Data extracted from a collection
....................
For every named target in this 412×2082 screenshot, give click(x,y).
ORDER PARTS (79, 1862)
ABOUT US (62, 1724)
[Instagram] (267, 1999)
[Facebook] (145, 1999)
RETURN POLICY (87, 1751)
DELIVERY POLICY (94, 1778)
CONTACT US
....................
- PROBLEM
Give back each entry exactly as it was written.

- REPLY
For every named target in this 412×2082 screenshot, give click(x,y).
ORDER PARTS (79, 1862)
ABOUT US (62, 1724)
[Instagram] (267, 1999)
[Facebook] (145, 1999)
RETURN POLICY (87, 1751)
DELIVERY POLICY (94, 1778)
CONTACT US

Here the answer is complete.